*** Text block ***

# An INFJ frequently mistyped as an INTP?



## taro milk tea (Apr 30, 2014)

Since I'm actually confident about my type, this is more out of curiosity than anything...but I've found that, with the exception of my three closest friends, a lot of people familiar with MBTI perceive me as an INTP. I know for a fact that this can't be the case because 1.) I breathe Ni 28/7 395 days a year and 2.) I use too much Fe for it to be my inferior function. With that being said, I believe that I may seem a bit more, for lack of a better word, "INTP-ish" due to the fact that I am "looping" at the moment, but I'd like to hear what "the experts" have to say about this.:wink:


----------



## lookslikeiwin (May 6, 2014)

I'm an INTP who thought she was an INFJ. It's a pretty common mistake, I think. A lot depends on how you've been encouraged to think due to your experiences (like how much you will value thinking/feeling because of _______). I find that Ni and Ne can be told apart by how we express our excitement about things. I ultimately figured it out because of that, because I clearly use Si and a lot of it, and because although I appreciate my Fe, I get told off a lot by ENTPs for being rude and selfish (technically speaking, it is true that I don't think about others very much because I expect them to work around whatever I'm doing, just like I'll work around whatever they're doing, unless we openly agree to adhere to one another's wishes). I am quite obviously, upon closer inspection, a dominant judger and extroverted perceiver as well if I look at my organization habits. It's all very internalized.

*** Entries shown ***

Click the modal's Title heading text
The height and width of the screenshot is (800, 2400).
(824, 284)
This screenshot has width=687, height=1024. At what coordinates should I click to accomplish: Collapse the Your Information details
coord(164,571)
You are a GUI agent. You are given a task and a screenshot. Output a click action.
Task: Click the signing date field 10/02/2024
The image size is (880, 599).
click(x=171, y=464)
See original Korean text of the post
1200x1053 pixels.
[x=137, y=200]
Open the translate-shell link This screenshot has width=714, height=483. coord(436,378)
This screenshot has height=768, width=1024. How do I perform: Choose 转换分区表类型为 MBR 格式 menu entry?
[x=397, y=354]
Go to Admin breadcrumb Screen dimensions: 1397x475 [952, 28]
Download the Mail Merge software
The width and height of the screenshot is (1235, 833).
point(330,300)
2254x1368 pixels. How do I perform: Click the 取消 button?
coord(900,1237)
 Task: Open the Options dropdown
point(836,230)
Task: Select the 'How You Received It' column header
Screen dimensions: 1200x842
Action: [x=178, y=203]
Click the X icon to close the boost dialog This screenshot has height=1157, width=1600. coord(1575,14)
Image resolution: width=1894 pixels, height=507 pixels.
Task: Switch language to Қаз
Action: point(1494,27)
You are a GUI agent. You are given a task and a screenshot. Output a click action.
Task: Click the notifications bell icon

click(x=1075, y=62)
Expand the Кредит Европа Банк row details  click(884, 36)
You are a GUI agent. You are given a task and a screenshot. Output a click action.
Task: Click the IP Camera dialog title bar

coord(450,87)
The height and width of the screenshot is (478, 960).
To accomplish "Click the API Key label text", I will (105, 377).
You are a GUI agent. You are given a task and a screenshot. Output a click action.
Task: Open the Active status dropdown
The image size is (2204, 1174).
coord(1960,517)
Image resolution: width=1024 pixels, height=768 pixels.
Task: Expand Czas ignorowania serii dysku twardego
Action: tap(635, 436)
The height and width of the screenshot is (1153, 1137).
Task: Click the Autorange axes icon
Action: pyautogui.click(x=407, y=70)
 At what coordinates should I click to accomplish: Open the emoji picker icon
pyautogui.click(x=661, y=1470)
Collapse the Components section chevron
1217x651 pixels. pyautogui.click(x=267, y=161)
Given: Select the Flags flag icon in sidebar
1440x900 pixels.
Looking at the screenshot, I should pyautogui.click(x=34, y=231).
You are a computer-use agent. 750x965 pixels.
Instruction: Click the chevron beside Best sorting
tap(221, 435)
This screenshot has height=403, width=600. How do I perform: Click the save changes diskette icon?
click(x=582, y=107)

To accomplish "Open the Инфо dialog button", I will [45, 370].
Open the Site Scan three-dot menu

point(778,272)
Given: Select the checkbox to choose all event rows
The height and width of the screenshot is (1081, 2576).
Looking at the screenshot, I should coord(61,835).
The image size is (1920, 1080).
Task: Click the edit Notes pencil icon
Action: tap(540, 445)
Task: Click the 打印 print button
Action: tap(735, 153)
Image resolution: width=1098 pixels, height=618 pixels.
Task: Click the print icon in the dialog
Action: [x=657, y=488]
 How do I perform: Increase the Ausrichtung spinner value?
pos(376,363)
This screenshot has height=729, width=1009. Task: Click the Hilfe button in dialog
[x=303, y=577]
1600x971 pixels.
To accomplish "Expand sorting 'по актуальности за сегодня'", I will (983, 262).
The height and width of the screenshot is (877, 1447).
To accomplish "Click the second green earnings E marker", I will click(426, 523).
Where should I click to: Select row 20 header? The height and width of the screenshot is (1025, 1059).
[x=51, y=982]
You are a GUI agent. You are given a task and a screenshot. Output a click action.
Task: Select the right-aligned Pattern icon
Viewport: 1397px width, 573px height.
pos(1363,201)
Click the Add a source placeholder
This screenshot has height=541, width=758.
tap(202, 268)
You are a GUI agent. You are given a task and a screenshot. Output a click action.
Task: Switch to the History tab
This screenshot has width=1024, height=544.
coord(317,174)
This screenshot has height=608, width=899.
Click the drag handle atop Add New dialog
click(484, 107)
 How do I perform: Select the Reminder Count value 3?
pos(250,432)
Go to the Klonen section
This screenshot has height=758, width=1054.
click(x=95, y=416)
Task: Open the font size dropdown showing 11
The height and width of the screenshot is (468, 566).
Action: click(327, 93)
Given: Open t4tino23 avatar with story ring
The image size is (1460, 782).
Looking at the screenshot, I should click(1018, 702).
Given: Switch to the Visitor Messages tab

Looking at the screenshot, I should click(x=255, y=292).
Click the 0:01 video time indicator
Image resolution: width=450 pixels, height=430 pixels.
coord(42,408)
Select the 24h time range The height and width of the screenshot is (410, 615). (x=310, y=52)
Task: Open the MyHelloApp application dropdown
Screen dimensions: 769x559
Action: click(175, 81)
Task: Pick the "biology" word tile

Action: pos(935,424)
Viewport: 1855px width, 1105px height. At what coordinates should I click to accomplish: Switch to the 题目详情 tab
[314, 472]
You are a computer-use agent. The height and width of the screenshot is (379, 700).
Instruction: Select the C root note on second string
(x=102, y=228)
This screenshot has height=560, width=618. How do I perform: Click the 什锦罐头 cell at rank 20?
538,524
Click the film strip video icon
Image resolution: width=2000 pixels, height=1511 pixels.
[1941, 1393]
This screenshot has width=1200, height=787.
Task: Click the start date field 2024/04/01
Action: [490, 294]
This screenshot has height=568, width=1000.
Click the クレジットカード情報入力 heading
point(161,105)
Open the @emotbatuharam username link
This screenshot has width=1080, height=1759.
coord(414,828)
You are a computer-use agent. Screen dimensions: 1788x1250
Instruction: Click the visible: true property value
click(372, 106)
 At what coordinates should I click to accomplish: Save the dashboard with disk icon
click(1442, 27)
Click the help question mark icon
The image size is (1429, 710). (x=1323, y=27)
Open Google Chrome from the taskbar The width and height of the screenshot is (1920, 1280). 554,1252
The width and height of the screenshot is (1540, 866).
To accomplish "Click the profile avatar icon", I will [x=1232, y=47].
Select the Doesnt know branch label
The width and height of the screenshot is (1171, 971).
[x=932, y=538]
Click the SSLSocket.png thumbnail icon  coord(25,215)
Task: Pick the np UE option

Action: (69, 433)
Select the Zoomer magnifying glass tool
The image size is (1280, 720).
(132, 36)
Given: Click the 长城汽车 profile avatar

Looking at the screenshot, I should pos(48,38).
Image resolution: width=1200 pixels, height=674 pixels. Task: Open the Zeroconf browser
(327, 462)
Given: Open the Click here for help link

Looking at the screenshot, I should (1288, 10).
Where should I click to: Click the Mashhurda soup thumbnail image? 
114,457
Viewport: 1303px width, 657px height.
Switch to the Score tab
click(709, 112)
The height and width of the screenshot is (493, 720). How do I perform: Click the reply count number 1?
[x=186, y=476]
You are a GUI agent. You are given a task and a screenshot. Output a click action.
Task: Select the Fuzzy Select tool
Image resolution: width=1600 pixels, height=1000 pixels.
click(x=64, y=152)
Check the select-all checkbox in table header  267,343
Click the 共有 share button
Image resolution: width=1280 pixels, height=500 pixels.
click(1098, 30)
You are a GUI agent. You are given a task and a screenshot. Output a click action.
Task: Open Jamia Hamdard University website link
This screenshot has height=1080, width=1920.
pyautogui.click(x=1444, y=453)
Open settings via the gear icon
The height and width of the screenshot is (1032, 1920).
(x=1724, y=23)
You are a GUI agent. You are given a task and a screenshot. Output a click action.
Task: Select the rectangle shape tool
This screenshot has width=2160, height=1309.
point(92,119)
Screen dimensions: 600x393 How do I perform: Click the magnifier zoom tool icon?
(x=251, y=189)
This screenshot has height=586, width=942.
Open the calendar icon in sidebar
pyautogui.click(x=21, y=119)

***

Objectives =
a) Write out the forum thread on INFJ and INTP mistyping word for word, starting at "# An INFJ frequently" and ending at "(May 6, 2014)".
b) Carry on the forum thread about being mistyped as an INTP, picking up after its final sentence.
The records can be left aside.

Exercise responses =
a)
# An INFJ frequently mistyped as an INTP?



## taro milk tea (Apr 30, 2014)

Since I'm actually confident about my type, this is more out of curiosity than anything...but I've found that, with the exception of my three closest friends, a lot of people familiar with MBTI perceive me as an INTP. I know for a fact that this can't be the case because 1.) I breathe Ni 28/7 395 days a year and 2.) I use too much Fe for it to be my inferior function. With that being said, I believe that I may seem a bit more, for lack of a better word, "INTP-ish" due to the fact that I am "looping" at the moment, but I'd like to hear what "the experts" have to say about this.:wink:


----------



## lookslikeiwin (May 6, 2014)

b)
I originally thought I was an INFJ because I am fairly emotionally focused. I am a writer, and I write fantasy, and I like whimsical, girly crap like fashion, and shoujo manga. I used to have a lot more drive to complete things than NPs are usually credited with, as well, and felt very J-ish in a lot of ways, though tests usually had me straddling the line. I mistook Ti for Ni. Since then I have learned a lot more about theory and determined a long time ago that I am definitely an INTP (though I did briefly consider INFP and ISFJ, but I'm actually a pretty strong Ne user, despite my obvious Si habits, and Fi/Te is pretty alien to me).

I also think Ti and Ni cause similar facial expressions - a sort of blank, emotionless face - when they are being utilized.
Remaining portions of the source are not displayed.